Willoughby Lowe in The End of the Trail noted that it was on their second visit to Goaso (i.e. during the 1934-35 expedition to Gold Coast) that blood samples were obtained from the specimens of monkeys they shot, including Miss Waldron’s Red Colobus. He wrote:
…the blood sample of the new monkey, brought home by my companion for Dr. Findlay, of the Wellcome Bureau of Scientific Research.
The importance of this sample is that it contained antibodies to yellow fever, indicating that at some stage of its life it had been infected. Blood they collected from specimens of other species contained no antibodies against yellow fever. Such research was a beginning to the understanding of the role of asymptomatic non-human primates as reservoir species for the virus in Africa and the complex interactions between populations of insect vectors, human and non-human primates.

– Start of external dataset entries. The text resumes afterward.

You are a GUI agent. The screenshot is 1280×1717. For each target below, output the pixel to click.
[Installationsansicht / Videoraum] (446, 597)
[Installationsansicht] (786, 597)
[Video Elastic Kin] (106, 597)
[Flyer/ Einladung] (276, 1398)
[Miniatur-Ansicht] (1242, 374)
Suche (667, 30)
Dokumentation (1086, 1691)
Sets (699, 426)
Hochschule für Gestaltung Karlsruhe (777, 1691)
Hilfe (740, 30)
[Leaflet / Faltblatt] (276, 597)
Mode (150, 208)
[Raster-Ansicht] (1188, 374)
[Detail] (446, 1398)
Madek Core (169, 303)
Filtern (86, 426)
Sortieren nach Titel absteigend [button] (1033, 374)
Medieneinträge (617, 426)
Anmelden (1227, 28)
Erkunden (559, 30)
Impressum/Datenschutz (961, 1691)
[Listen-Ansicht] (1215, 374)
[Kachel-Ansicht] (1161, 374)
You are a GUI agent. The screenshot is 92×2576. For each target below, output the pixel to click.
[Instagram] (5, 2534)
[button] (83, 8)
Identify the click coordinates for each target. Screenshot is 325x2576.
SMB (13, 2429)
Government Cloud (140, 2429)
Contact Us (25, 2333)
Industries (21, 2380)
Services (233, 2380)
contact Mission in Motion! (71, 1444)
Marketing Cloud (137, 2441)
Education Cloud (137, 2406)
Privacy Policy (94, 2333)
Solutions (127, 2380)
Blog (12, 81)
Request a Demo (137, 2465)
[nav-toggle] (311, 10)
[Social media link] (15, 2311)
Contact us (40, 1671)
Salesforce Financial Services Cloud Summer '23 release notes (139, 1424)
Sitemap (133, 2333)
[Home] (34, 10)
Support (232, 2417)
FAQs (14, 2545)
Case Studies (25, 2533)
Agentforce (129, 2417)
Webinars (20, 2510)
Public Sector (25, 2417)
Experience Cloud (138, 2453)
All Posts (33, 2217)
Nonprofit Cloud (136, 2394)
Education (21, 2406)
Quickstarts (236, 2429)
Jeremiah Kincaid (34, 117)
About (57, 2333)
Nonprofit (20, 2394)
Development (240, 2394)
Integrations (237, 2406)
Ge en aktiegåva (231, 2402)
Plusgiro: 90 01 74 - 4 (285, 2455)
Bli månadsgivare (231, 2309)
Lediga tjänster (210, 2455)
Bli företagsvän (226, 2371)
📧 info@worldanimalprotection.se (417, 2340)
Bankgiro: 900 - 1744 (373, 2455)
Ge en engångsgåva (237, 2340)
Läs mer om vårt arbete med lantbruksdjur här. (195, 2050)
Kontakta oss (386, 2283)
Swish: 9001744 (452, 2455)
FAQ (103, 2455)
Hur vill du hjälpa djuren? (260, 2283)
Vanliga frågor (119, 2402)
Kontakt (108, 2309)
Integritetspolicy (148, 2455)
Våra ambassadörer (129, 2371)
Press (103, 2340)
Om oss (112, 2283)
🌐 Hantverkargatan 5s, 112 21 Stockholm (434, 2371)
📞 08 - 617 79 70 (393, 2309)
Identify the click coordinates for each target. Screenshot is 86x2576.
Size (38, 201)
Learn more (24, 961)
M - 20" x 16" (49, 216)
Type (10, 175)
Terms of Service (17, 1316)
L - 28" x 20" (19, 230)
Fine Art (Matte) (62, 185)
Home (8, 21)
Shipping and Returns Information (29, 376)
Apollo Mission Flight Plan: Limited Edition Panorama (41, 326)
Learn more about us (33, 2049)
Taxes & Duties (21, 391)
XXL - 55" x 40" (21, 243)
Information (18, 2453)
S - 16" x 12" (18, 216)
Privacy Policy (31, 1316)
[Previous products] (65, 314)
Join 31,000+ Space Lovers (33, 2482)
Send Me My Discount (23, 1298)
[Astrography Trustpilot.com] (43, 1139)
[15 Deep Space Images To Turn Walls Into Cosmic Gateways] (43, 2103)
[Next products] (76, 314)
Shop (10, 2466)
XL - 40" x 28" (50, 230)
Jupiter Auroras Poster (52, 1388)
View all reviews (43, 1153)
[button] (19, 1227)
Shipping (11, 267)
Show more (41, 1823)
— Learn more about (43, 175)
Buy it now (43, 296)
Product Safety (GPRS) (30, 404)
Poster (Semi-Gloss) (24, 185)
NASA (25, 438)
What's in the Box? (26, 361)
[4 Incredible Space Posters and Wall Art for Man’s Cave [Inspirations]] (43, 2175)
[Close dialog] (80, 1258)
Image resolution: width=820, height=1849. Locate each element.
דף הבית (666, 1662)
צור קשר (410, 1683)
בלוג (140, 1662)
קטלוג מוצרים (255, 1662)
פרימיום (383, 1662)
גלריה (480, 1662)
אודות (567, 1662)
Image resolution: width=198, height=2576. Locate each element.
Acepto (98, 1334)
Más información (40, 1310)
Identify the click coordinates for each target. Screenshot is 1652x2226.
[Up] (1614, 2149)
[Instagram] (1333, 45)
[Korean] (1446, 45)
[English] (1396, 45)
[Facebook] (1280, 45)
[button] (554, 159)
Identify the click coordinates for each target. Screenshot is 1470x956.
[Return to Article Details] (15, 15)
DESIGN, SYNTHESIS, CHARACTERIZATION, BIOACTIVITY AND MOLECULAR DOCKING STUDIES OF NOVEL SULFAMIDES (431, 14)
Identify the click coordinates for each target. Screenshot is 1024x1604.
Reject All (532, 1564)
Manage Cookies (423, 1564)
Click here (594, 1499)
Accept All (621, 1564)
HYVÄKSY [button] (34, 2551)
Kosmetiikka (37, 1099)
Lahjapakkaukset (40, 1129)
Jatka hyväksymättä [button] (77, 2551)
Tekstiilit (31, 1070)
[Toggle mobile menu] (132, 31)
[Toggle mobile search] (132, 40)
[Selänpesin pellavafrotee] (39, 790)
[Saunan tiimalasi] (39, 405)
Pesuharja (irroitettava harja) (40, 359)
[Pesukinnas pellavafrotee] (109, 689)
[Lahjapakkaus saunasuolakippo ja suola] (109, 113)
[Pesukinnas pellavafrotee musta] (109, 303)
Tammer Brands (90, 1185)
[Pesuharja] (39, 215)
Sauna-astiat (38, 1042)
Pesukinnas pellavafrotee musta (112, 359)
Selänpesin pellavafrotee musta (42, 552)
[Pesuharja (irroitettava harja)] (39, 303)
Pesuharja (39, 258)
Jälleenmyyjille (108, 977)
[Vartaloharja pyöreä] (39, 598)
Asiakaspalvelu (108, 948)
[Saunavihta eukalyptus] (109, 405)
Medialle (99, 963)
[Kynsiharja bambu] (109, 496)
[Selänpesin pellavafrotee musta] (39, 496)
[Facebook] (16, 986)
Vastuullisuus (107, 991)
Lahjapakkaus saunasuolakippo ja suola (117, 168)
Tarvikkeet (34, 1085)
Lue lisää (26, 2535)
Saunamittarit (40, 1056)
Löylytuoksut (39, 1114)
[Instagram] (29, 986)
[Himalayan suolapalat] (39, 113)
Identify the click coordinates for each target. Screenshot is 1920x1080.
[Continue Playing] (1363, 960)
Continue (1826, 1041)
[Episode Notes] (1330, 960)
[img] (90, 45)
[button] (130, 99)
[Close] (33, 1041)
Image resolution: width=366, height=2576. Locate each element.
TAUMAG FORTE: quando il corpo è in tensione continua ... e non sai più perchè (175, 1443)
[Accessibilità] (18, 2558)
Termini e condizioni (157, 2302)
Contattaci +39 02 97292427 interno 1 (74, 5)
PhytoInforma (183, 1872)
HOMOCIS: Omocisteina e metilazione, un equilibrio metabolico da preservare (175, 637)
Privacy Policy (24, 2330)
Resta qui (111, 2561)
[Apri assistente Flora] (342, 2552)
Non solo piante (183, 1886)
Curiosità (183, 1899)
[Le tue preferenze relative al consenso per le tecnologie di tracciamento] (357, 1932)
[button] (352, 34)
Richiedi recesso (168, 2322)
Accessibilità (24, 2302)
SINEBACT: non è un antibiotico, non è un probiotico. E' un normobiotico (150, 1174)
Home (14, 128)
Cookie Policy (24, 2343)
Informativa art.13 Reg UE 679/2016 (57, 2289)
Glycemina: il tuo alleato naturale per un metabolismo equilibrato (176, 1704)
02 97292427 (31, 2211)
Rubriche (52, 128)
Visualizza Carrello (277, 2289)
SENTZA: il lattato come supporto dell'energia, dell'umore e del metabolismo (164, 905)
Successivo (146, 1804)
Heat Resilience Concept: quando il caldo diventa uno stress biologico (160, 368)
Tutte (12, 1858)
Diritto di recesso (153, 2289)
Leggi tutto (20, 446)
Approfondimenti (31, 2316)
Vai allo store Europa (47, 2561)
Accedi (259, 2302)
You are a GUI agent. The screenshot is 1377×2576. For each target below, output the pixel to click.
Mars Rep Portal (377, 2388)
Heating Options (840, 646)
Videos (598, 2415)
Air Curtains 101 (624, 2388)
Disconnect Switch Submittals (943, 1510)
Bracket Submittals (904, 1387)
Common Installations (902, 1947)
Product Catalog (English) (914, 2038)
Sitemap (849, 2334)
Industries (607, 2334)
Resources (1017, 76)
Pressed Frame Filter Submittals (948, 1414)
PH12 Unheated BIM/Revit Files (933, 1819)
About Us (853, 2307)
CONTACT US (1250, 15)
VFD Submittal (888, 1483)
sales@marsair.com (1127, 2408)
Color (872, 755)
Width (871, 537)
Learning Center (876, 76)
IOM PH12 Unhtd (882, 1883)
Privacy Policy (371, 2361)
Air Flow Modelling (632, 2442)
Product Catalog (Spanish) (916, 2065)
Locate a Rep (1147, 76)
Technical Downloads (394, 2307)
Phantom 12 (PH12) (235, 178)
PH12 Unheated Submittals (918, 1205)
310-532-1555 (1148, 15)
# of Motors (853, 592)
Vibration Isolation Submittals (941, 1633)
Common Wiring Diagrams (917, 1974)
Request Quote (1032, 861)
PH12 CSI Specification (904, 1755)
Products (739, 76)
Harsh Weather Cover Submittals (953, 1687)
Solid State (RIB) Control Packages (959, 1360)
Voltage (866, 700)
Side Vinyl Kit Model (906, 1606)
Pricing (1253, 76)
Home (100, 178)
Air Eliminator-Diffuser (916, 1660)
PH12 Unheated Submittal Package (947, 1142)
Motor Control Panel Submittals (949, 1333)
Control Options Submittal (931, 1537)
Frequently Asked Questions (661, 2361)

Miss Waldron’s Red Colobus thus found its way into the classic texts on yellow fever.
Does Lowe’s mention of Fannie Waldron ‘my companion’ indicate merely that she delivered the phials to Findlay or that she was responsible for their collection and treatment? Did, I wonder, Findlay have some sort of standing arrangement with the Natural History Museum, asking collectors to obtain serum samples from mammals living in yellow fever areas?
The two papers of interest by Findlay and several co-workers are behind an Elsevier paywall. However, the gist is that Findlay with collaborators from the Pasteur Institute in Paris and the Liverpool School of Tropical Medicine’s laboratory in Sierra Leone, in a preliminary papers published in the Transactions of the Royal Society of Tropical Medicine and Hygiene in January 1936, reported antibodies in a Chimpanzee, a baboon and the red colobus. A later paper showed that Findlay with a colleague at the Wellcome had obtained further blood samples from the Gold Coast, this time obtained by two medical men and George Soper Cansdale (1909-1993), then a forestry officer and part-time naturalist.
George William Marshall Findlay Photograph by Bassano Wellcome Collection |
George William Marshall Findlay (1893-1952) was at the forefront of research on yellow fever in the British Empire. While a medical student in Edinburgh he immediately volunteered as a medical assistant with the Belgian Army. For that he received an award from Belgium in 1914. He then graduated in 1915 and on 24 December was commissioned as ’temporary Surgeon in His Majesty’s Fleet’ in the words of the London Gazette. After the war, he held medical research fellowships and was then appointed as assistant pathologist to the Edinburgh Royal Infirmary. In Edinburgh he acquired both an MD to (with gold medal), and a DSc. (there was no PhD then, and the DSc in Scottish universities was very different to that awarded today). After a spell at the Imperial Cancer Research Fund he joined the Wellcome Bureau of Scientific Research and began research into tropical viral diseases, including yellow fever in the field in Gambia. He wrote Advances in Chemotherapy in 1930, that term being used for chemical treatment of all diseases, infectious as well as non-infectious. During the second world war he was brought into the Royal Army Medical Corps to investigate yellow fever in Sudan and trench fever in Tunis and by 1942 was a Brigadier in the West Africa Command.
Findlay received civil honours for his work on yellow fever. He left Wellcome in 1948 to join the staff of the British Medical Association to become editor of two abstracting journals: Abstracts of World Medicine and Abstracts of World Surgery, Obstetrics and Gynaecology. He had wide interests including microscopy and in 1950 was elected became President of the Royal Microscopical Society.
Findlay GM, Stefanopoulo GJ, Davey TH, Mahaffy AF. 1936. Transactions of the Royal Society of Tropical Medicine and Hygiene 29, 419-424.
Findlay GM, MacCallum FO. 1937. Yellow fever immune bodies in the blood of African primates. Transactions of the Royal Society of Tropical Medicine and Hygiene 31, 103-106.